Germany Picks Anti-Trump President as Trans-Atlantic Bonds Fray12 February 2017 | 07:57 | Bloomberg
The Social Democrat who served two stints as foreign minister under Chancellor Angela Merkel emerged as her governing coalition’s candidate last November as the parties sought to avoid a political spat over the appointment in an election year. With the support of Merkel’s Christian Democratic-led bloc and the Social Democrats in a special assembly on Sunday, Steinmeier is all but assured victory to the mostly ceremonial post.
While Merkel steered clear of sharing her views on Trump before his election as president, her top diplomat vociferously derided what he saw as a campaign that broke taboos and threatened trans-Atlantic bonds. At one point, Steinmeier called Trump a “hate preacher.” As head of state, Steinmeier will be Trump’s counterpart according to protocol, even if the German presidency lacks the political or policymaking power held by the chancellor.
The day after Trump’s surprise election victory, Merkel issued a couched warning that offered the new U.S. president German cooperation based on joint values, including democracy, respect for the rule of law and for human dignity “independent of origin, skin color, religion, gender, sexual orientation or political views.” Steinmeier was less diplomatic.
“The result is not what most German would have wished,” Steinmeier said on Nov. 9. “I don’t want to sugarcoat anything. Nothing will be easier, many things will become more difficult.”
Steinmeier, 61, is set to succeed Joachim Gauck, 77, the one-time Protestant pastor and political dissident in communist East Germany who opted to stand down after serving a single five-year term.
The Federal Assembly, a constitutionally mandated body made up of lawmakers from the lower house and party representatives from the German states, will convene at noon in Berlin. Germany’s presidency mostly involves representing the country abroad, though Gauck has also intervened in domestic politics, including on Merkel’s handling of the refugee crisis.
Steinmeier, who had a 79 percent approval rating this month in a poll for public broadcaster ARD, came forward as a presidential hopeful after Merkel failed to find a suitable candidate from within her party bloc willing to run. Sigmar Gabriel, the outgoing Social Democratic leader who succeeded Steinmeier as foreign minister, stepped into the void, advocating for Steinmeier as the coalition’s choice. Wanting to avoid a costly battle over a presidential pick ahead of the Sept. 24 election, Merkel relented.

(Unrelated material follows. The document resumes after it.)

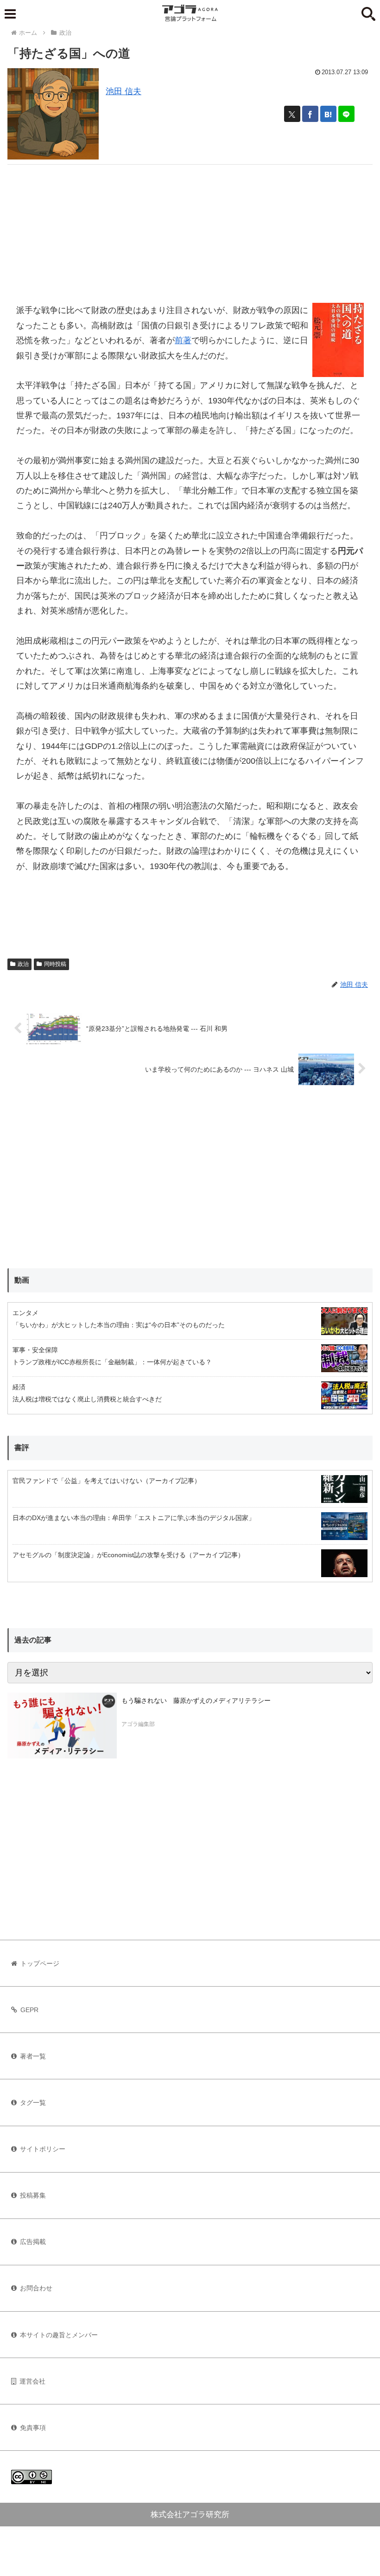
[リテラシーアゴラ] (62, 1725)
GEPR (29, 2009)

That setback is more pronounced now that the Social Democrats have enjoyed a surge in support after the surprise candidacy for chancellor of Martin Schulz, the former European Parliament president. Enthusiasm for Schulz in the SPD base has narrowed the gap with Merkel seven months before the vote, with one poll last week showing the party ahead.

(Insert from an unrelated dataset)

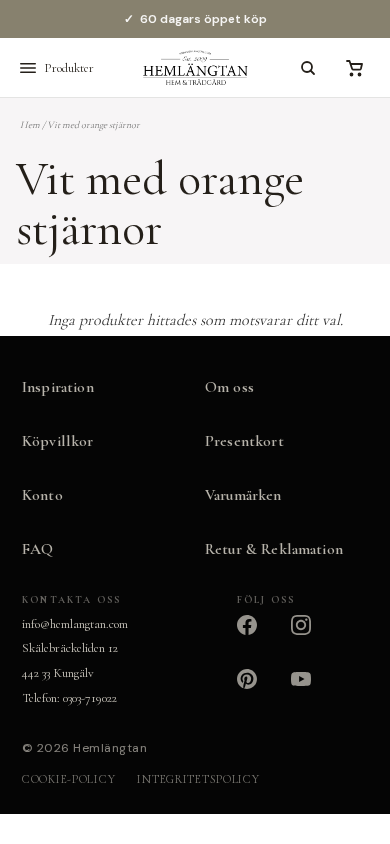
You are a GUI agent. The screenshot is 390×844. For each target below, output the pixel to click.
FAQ (37, 549)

Even if Merkel’s support was reluctant, few questioned Steinmeier’s ability to take over the country’s highest office. Steinmeier came to Berlin as the chief of staff to former Chancellor Gerhard Schroeder, overseeing German foreign intelligence in the years after the Sept. 11 attacks in the U.S. When Merkel took office in 2005 with the Social Democrats as junior partner, the Schroeder acolyte became foreign minister.
Steinmeier challenged Merkel for the chancellorship in 2009, which resulted in the Social Democrats’ worst result since World War II and a legislative term in the opposition, which Steinmeier led in the lower house. He returned to the Foreign Ministry when Merkel formed another so-called grand coalition with the SPD in 2013.
Merkel has had little luck in German presidential politics during her 11-year chancellorship. Horst Koehler, a former International Monetary Fund managing director whom she helped into office before she was chancellor, abruptly resigned in 2010, citing lack of support from political Berlin.
To replace Koehler, Merkel looked to party colleague Christian Wulff, a premier from Lower Saxony who resigned less than two years into his term amid a scandal involving legal probes. The chancellor initially opposed Gauck as a replacement, but her hand was forced when her coalition partner at the time threw its backing to him.